2.6棕榈酸肉碱对A549细胞活力和迁移的影响
基于上述脂质组学与机器学习筛选结果,在5种肉碱标志物中,棕榈酸肉碱在50次重复验证中的选择频率为100%,且已有文献报道其与肿瘤细胞代谢重编程相关[15]。本研究进一步对棕榈酸肉碱开展相关功能实验。CCK-8实验结果显示,棕榈酸肉碱对A549细胞具有剂量依赖性抑制作用,其IC50为57.12 μmol/L(图5A)。
图5
棕榈酸肉碱对A549细胞活力及迁移能力抑制作用
A.CCK-8实验结果显示IC50为57.12 μmol/L
IC50:半数抑制浓度
划痕试验结果显示,与对照组相比,20 μmol/L棕榈酸肉碱处理组的划痕愈合速度明显减慢。处理48 h后,对照组划痕愈合率为(20.79±2.54)%,而20 μmol/L棕榈酸肉碱处理组为(2.97±1.60)%,差异具有统计学意义(P<0.001)(图5B、5C)。上述结果表明,外源性补充棕榈酸肉碱可抑制肺癌细胞的迁移能力。
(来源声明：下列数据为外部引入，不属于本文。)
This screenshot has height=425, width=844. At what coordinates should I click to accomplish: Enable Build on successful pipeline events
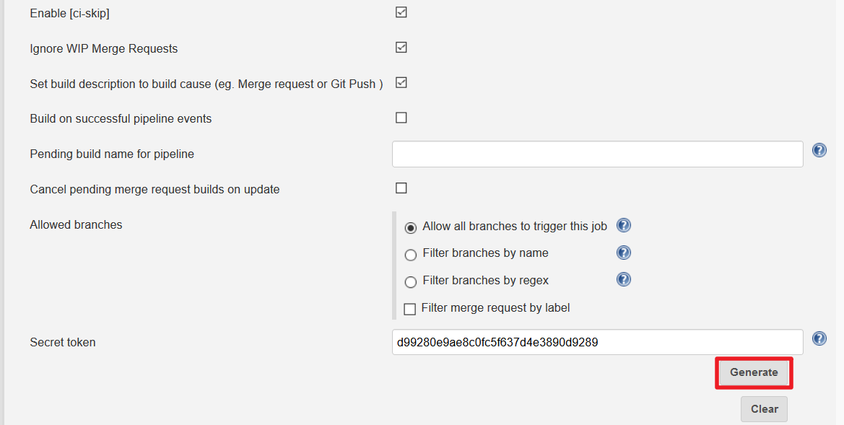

B.划痕试验结果显示,与对照组相比,20 μmol/L棕榈酸肉碱处理组细胞的划痕愈合速度明显减慢;C.划痕愈合率统计图
IC50:半数抑制浓度
3 讨论
本研究采用L1-SVM结合IFS方法,从3645个血浆脂质特征中筛选出5种肉碱类标志物用于早期肺癌诊断,取得了较好的诊断效能(各种场景下AUC均>0.85)。该方法有望应对脂质组学数据高维小样本的挑战,筛选出的标志物具有高度稳定性。
肉碱是脂肪酸β-氧化的关键辅因子,酰基肉碱作为线粒体功能的生物标志物,日益受到关注[16]。本研究发现,5种中长链酰基肉碱在早期肺癌患者血浆中显著降低,这与肿瘤细胞的代谢重编程密切相关。根据Warburg效应,肿瘤细胞即使在有氧条件下也优先通过糖酵解获取能量[17]。然而,Warburg效应仅描述肿瘤细胞的糖酵解优势。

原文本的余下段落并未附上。